*AUFGABE 1*
Nennen Sie alle Organisationen, die im Artikel über Frederiksen und Meloni mit Namen vorkommen, einschließlich der Bildquelle.
*AUFGABE 2*
Führen Sie den Artikel über Frederiksen und Meloni nach seinem letzten Satz weiter.

*AUSGEWÄHLTER AUSZUG*
Meloni / Mette Frederiksen
Alexandros Michailidis / Shutterstock

Europäische Regierungen ringen weiterhin mit Migration, Integration und Fragen der kulturellen Identität. Eine neue politische Erklärung zeigt, wie Führungspersönlichkeiten aus unterschiedlichen politischen Lagern bei einigen dieser Themen einen gemeinsamen Nenner finden können.

Dänemarks Ministerpräsidentin Mette Frederiksen und Italiens Ministerpräsidentin Giorgia Meloni haben in einer gemeinsamen Erklärung strengere Migrationskontrollen und einen stärkeren Schutz des christlichen Kulturerbes Europas gefordert.

Wie der dänische Rundfunksender DR berichtet, erklärten sie, dass Menschen, die sich in europäischen Ländern niederlassen, sowohl europäische Werte als auch nationale Gesetze respektieren sollten. Diese Erwartung solle sowohl für irreguläre Migranten als auch für Ausländer gelten, die sich legal in Europa aufhalten.

Die beiden Regierungschefinnen stammen aus unterschiedlichen politischen Traditionen. Frederiksen führt die dänischen Sozialdemokraten, während Meloni an der Spitze der rechten Partei Fratelli d’Italia steht.

Migration prägt ihre Zusammenarbeit

Frederiksen hat eingeräumt, dass sie und Meloni in mehreren politischen Fragen unterschiedlicher Meinung sind. Bei der Migration überschneiden sich ihre Positionen jedoch besonders deutlich. Dies bietet den beiden Regierungschefinnen trotz ihrer unterschiedlichen ideologischen Hintergründe eine Grundlage für eine weitere Zusammenarbeit.

*GESPEICHERTE DATEN*
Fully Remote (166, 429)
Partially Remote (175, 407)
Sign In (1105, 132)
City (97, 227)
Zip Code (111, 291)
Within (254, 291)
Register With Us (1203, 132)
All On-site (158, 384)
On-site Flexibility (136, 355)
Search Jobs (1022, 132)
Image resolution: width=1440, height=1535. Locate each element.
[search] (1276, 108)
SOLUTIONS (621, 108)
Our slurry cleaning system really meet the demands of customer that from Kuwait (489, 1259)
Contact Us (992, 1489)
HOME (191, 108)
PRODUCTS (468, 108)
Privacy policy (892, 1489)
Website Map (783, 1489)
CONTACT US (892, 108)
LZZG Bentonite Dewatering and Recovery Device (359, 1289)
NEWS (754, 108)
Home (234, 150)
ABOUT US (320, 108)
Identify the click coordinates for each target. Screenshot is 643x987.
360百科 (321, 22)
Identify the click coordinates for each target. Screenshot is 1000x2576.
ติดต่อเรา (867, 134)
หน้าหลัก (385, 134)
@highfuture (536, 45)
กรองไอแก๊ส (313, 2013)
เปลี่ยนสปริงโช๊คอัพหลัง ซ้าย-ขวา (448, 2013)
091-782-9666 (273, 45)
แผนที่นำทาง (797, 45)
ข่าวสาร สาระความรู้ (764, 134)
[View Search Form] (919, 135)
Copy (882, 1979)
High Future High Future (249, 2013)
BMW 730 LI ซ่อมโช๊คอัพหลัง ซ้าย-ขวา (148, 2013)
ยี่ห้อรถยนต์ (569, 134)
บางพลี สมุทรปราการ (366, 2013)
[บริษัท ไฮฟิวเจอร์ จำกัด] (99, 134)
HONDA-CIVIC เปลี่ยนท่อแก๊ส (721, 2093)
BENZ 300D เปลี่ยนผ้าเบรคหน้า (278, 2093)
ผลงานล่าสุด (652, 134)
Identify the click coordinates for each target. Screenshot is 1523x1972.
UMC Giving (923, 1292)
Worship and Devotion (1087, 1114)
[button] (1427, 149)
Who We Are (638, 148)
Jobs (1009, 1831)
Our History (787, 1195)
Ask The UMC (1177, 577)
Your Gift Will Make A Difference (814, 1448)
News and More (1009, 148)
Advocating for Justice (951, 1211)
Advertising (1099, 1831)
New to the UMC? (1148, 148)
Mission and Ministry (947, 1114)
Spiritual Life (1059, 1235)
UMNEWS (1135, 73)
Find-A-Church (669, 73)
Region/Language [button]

*ENDGÜLTIGE ANTWORT 1*
Im Artikel werden diese Organisationen genannt:
- Shutterstock
- der dänische Rundfunksender DR
- die dänischen Sozialdemokraten
- die Partei Fratelli d’Italia

*ENDGÜLTIGE ANTWORT 2*
Wie DR berichtet, argumentierte Frederiksen, dass illegale Migration zu mehr Kriminalität, einer stärkeren Belastung der Sozialsysteme und einem Rückgang des Vertrauens in der Bevölkerung beigetragen habe.

Beide sprachen sich zudem dafür aus, straffällig gewordene ausländische Staatsangehörige häufiger abzuschieben und die Bemühungen fortzusetzen, Teile des europäischen Migrationssystems außerhalb des Kontinents anzusiedeln.

Ihre Position umfasst auch die Unterstützung von Lösungen unter Einbeziehung von Drittstaaten. Diese betrachten sie als Teil umfassenderer Bemühungen, die Zahl irregulärer Einreisen zu verringern und die Kontrolle über die Migration nach Europa zu verstärken.

Bestehende Vorschläge erneut aufgegriffen

Laut dem Bericht von DR enthielt die Erklärung keine wesentlichen neuen Vorschläge. Frederiksen und Meloni griffen stattdessen erneut Maßnahmen auf, die sie bereits zuvor unterstützt hatten. Dazu gehören Aufnahme- und Rückführungszentren in Drittstaaten als Teil eines strengeren Ansatzes in der Migrationspolitik.

In der Erklärung behaupteten sie, dazu beigetragen zu haben, Europas Umgang mit der Abschiebung straffällig gewordener ausländischer Staatsangehöriger im Rahmen der Europäischen Menschenrechtskonvention zu verändern. Sie führten dies als Beleg dafür an, dass eine strengere Politik verfolgt werden könne, ohne den rechtlichen Rahmen Europas zu verlassen.

Ihre Zusammenarbeit zeigte sich auch in der vergangenen Woche, als sie nach einem Anstieg der Migration aus Marokko in die spanische Exklave Ceuta einen gemeinsamen Brief an die Staats- und Regierungschefs der EU schickten.

Die politische Analystin von DR, Rikke Gjøl Mansø, sagte, die Botschaft scheine sich zum Teil an europäische Wähler zu richten, die die Ansichten der beiden Regierungschefinnen bereits teilten. Ihrer Einschätzung nach enthielt die Erklärung kaum neue politische Vorschläge, stärkte jedoch das Profil der beiden als Befürworterinnen strengerer Migrationsregeln.